ATHENS (Reuters) - Greece will open high schools next week despite a record number of daily new cases recently, officials said on Wednesday, as the government began mass distribution of home-testing kits it hopes will help control the pandemic and reopen the economy.
With health services still under severe strain in key regions including the capital Athens, small shops were allowed to reopen under controlled conditions on Monday and authorities removed some movement restrictions in response to growing public fatigue over months of lockdown.
Senior high schools, covering the final three years of schooling, will reopen from April 12, Education Minister Niki Kerameus said, provided both pupils and teachers wore masks and took at least two tests a week.
Greece, which coped relatively well during the first wave of the pandemic, was forced to tighten restrictions to combat a surge in cases from late last year, with hospitals around Athens and the northern city of Thessaloniki struggling to cope. More than half of all new cases each day are reported in that region.
(Open tmsnrt.rs/34pvUyi in an external browser to see a COVID graphic)
The free home-testing kits, initially reserved for high schools and teachers before wider distribution to all adults, began appearing in pharmacists’ shops on Wednesday.
“This is a huge project. Greece leads the way,” said Alternate Health Minister Vassilis Kontozamanis, adding that 2 million self-test kits were already available and there would be another 7 million by the end of next week.

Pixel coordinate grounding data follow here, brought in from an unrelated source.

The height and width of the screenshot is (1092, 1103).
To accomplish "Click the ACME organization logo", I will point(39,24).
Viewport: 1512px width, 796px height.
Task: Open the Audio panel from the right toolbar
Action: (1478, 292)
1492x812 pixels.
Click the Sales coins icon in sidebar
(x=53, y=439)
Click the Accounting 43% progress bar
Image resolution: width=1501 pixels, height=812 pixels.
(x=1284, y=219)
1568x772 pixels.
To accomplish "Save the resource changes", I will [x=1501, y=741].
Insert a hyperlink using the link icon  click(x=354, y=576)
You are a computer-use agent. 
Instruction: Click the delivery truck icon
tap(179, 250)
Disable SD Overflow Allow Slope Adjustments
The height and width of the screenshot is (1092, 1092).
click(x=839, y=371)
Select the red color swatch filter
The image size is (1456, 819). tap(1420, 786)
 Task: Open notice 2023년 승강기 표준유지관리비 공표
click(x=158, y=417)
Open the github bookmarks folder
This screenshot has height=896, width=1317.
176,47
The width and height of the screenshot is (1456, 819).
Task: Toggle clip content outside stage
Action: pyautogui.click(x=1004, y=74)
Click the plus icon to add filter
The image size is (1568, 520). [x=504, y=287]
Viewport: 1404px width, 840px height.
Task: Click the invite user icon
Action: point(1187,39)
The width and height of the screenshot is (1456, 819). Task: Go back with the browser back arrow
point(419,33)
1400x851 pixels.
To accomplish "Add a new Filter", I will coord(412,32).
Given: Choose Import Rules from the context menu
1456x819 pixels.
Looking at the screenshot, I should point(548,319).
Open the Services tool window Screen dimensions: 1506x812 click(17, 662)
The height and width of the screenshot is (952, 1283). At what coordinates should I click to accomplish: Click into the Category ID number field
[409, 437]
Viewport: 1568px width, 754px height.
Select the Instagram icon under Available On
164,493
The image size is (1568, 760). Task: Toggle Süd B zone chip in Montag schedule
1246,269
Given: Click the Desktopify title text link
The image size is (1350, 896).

With the vital summer tourist season fast approaching, the government is desperate to have the situation sufficiently under control to allow at least some businesses to open but the pace of vaccinations has only recently started to pick up.
Vaccination graphic: here
“The tests will definitely help a lot,” said Petros Kassarjian, a pharmacist in Athens. “Just as the vaccines are needed, the tests are also necessary – as long as they are done properly.”